Khin’s experience led him to reflect deeply on the tension between an identity assumed in response to humiliation and the denial of the hurt underlying it. He saw it in himself, his family and close friends. His father responded to exclusion in his work in Australian society by assuming an uncompromising Myanma culture and by pressuring his children to adopt it. His sister responded to bullying and exclusion by trying to fit in and by denying the feelings associated with exclusion. The doctors who treated her appear to have assumed the identity of the infallible healer, and as a result to have imposed certainly harmful treatment on the strength of doubtful diagnoses. Only in psychotic episodes could she express the feelings of her real self. Khin’s fiancée was dominated by a strong mother who imposed on her an identity defined by career, marriage and ambition. In Australia she tried to break out of this narrow identity associated with these demands, but when torn between Khin and her mother and by her anxiety about identity she turned abusively on Khin and tried to destroy him.
In all these relationships, people froze the complexity and fluid aspects of identity into brittle certainties. This polarising of human identity and choice was an expression of anxiety, which led them to humiliate and shut out those who threatened their assumed identity.
This dynamic may illuminate the heat and viciousness of Australian conversation about Israel and Gaza. The anger is readily understandable in protagonists whose origins and relatives lie in Palestine or Israel. But it is less clear why Australian public figures and commentators should reduce the debate to one between support of Hamas and Israel, should pillory politicians, journalists and university heads who wish to make a space for debate about the complex issues involved, should ostracise politicians who speak on behalf of the people of Gaza, and should place so little moral weight on the disproportionate suffering and death inflicted on the people of Gaza.

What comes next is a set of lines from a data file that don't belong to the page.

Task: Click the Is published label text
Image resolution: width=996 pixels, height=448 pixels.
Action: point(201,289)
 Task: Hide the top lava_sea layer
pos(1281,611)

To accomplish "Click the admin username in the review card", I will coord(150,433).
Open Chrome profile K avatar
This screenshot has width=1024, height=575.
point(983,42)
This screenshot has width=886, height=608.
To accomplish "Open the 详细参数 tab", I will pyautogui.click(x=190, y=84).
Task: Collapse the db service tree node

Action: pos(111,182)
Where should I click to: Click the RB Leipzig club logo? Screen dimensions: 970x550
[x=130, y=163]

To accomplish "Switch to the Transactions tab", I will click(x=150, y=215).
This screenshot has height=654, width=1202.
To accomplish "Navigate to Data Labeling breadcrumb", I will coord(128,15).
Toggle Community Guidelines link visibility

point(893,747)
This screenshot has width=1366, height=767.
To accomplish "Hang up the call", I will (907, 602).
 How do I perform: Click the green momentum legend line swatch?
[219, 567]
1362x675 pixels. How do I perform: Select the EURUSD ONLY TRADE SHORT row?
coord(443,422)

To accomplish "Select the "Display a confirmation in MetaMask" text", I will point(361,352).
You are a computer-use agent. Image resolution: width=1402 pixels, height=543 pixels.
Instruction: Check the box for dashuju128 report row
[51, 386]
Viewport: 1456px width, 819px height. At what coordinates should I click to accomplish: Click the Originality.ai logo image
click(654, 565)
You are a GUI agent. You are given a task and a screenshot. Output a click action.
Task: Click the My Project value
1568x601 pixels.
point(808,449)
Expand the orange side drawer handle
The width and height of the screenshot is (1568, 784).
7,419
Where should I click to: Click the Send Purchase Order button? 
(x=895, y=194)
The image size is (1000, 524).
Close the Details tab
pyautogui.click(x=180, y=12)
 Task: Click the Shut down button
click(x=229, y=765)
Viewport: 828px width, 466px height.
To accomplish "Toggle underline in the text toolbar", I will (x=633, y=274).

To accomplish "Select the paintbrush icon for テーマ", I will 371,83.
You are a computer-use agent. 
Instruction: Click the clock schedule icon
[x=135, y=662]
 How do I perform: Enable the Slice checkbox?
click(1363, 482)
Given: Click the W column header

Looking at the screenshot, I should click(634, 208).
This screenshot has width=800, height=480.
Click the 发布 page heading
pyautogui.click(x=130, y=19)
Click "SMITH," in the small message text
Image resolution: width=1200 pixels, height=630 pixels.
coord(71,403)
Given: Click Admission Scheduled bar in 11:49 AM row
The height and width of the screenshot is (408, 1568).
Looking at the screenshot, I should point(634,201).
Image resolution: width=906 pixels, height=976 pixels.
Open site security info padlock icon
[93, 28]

Khin’s analysis suggests that the heat and hostility with which this cause is prosecuted against those who do not support Israel in the war may reflect anxiety about what it means to be Australian. For them to be genuinely Australian is to take sides in combative and polarised sets of relationships. Those who fail to show due deference by assuming the equal value of Christian and Muslim lives and of the Western and Eastern cultural inheritance, and who insist on the complexity of relationships, threaten this brittle identity and so must be humiliated and driven from the public sphere.
Khin’s memoir perhaps also suggests how to respond to people caught up in this kind of violence. The highest priority should be to look out for and offer support to those who are targeted. They are vulnerable, and too often bystanders are afraid to reassure them or, worse, assume that they must be at fault. The more difficult and counterintuitive step is to try to understand and have compassion for those who target others. They need encouragement to discover a more human identity. The least helpful response is to meet violence with violence and insult with insult. That confirms the anxiety of their opponents, their resultant simplification and polarisation of the issue at stake, and the brittle sense of identity that underlies their violence.
Andrew Hamilton is consulting editor of Eureka Street, and writer at Jesuit Social Services.